About
I'm an introvert who ran a social-experience startup, way before its time. Covid killed it. Somewhere underneath, there was a strange relief. That was the kicker.
Paying for AI models felt obvious three or four years ago, back when most people still called it a waste of money.
AI is going to change what it means to be a person. For a lot of people, that will be painful in ways they can't see yet. The hard part isn't the technology. It's what it asks of anyone still building a career around being the smart one in the room.
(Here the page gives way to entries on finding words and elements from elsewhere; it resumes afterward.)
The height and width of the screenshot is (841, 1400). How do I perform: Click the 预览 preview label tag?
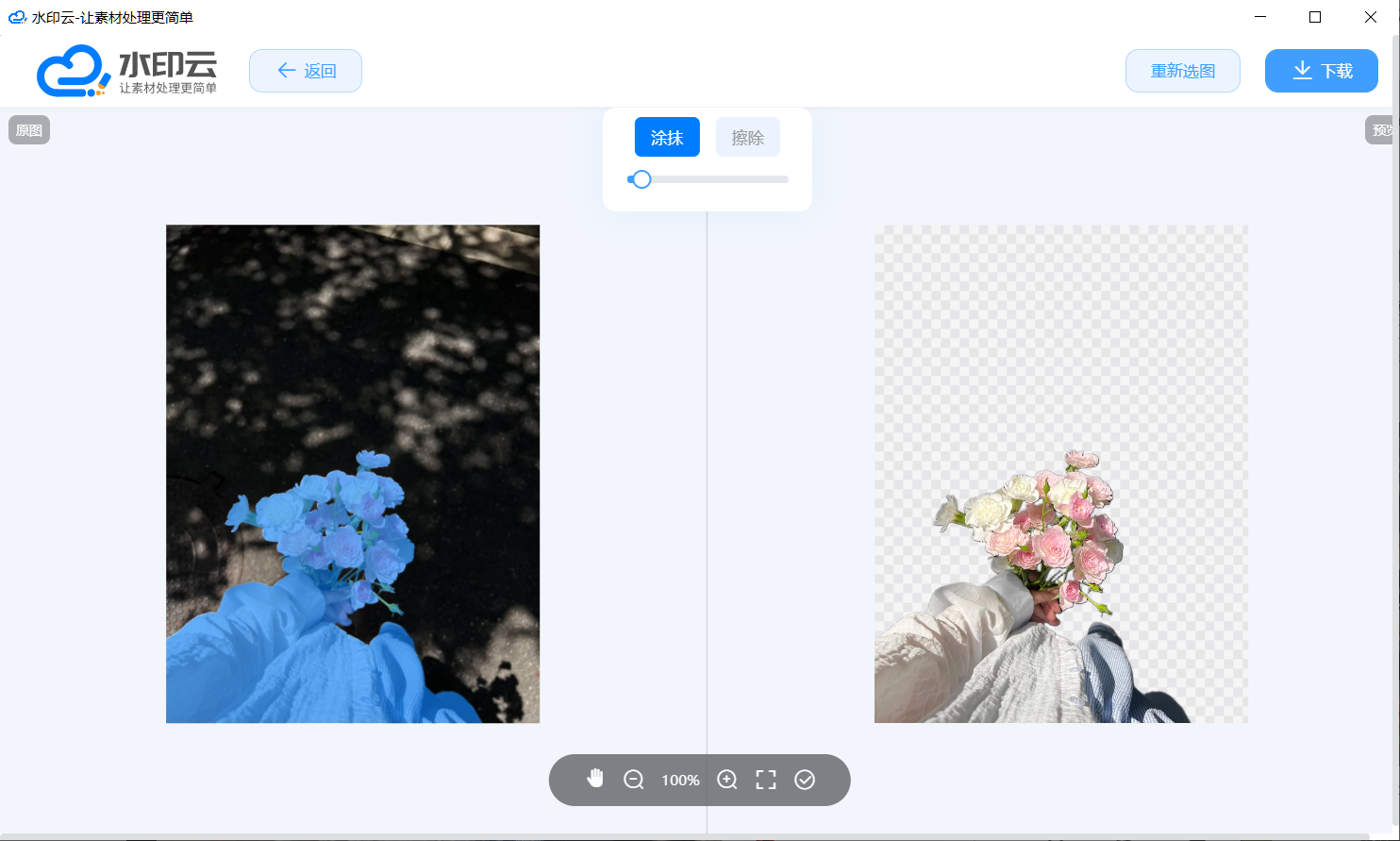click(1381, 130)
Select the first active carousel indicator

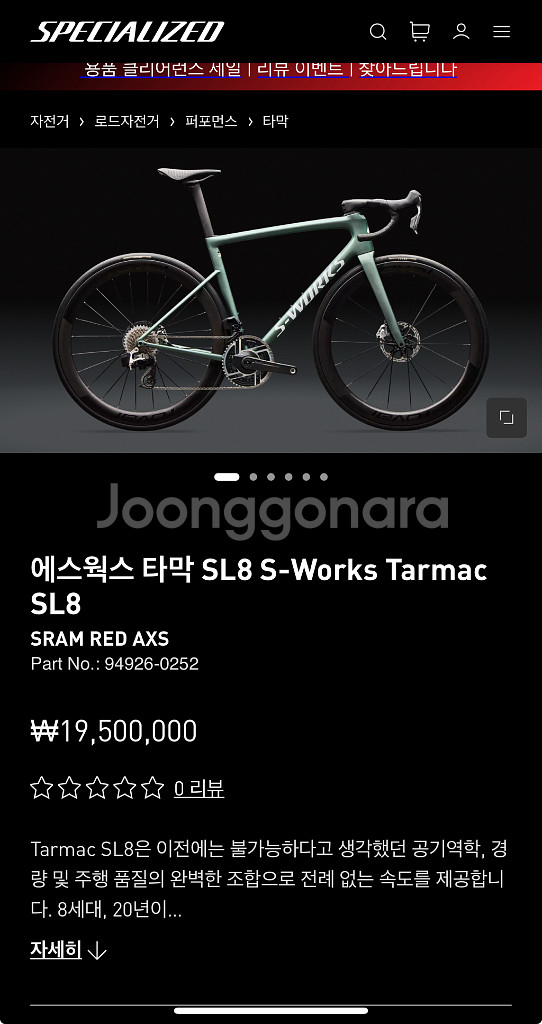pyautogui.click(x=227, y=477)
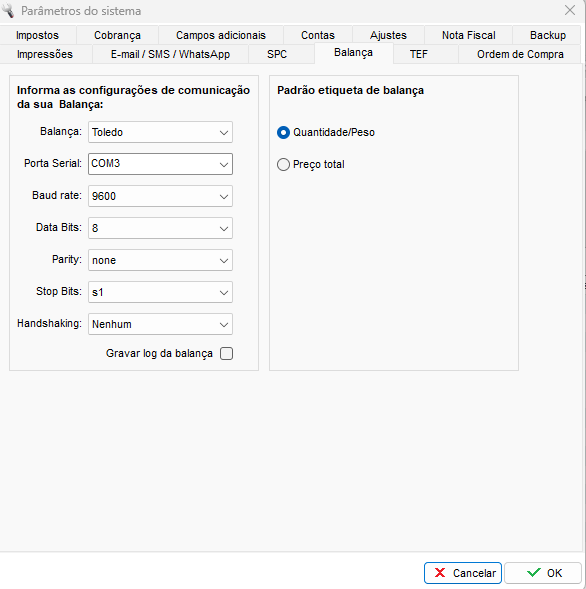This screenshot has height=589, width=586.
Task: Open the Baud rate 9600 dropdown
Action: coord(160,196)
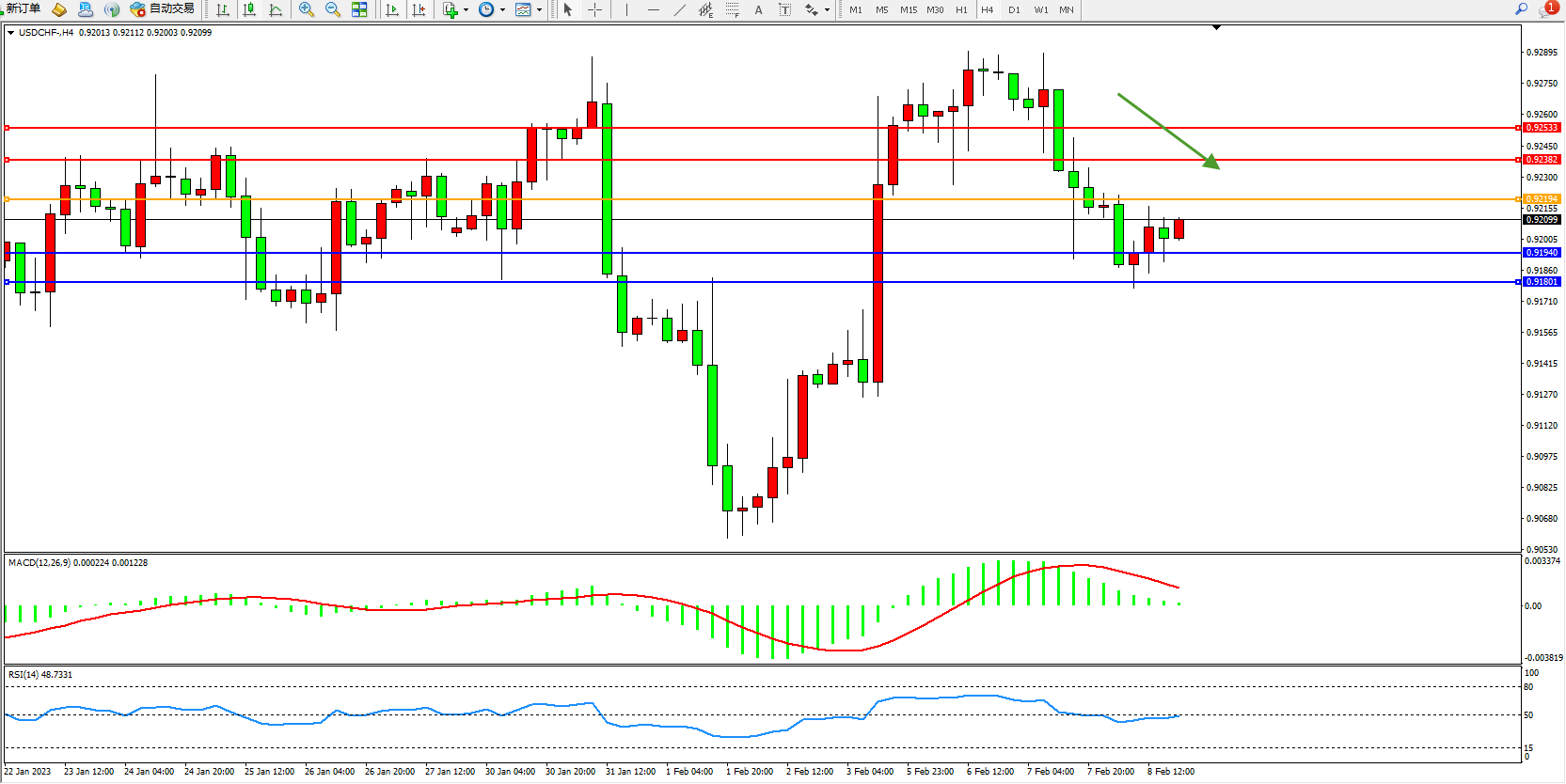The width and height of the screenshot is (1566, 784).
Task: Click the orange 0.92194 horizontal price line
Action: 752,199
Here's the thing that keeps turning over in my head. Most of the conversation around AI is about going harder, stacking more tools, out-shipping the next person. Useful, sure. But it leaves something out. The question that won't leave me alone is the opposite one. How do you help the people about to get left behind? The ones whose whole identity is tied to skills that are quietly becoming cheap. No answer yet. Just a problem that keeps following me around.
A separate belief, probably harder to defend: one person, no team, earning $10 million a year by 2027. Not many. The first few will land soon.
This is where the thinking ends up. Some of it will age well. Some of it will embarrass me later. Both are fine.
Wrote this on Twitter in 2023, before it was the kind of thing people were saying:
The irony of white collar folks building a world of driverless cars, drones, and robots, only to be replaced out of their own jobs, soon. Exciting times.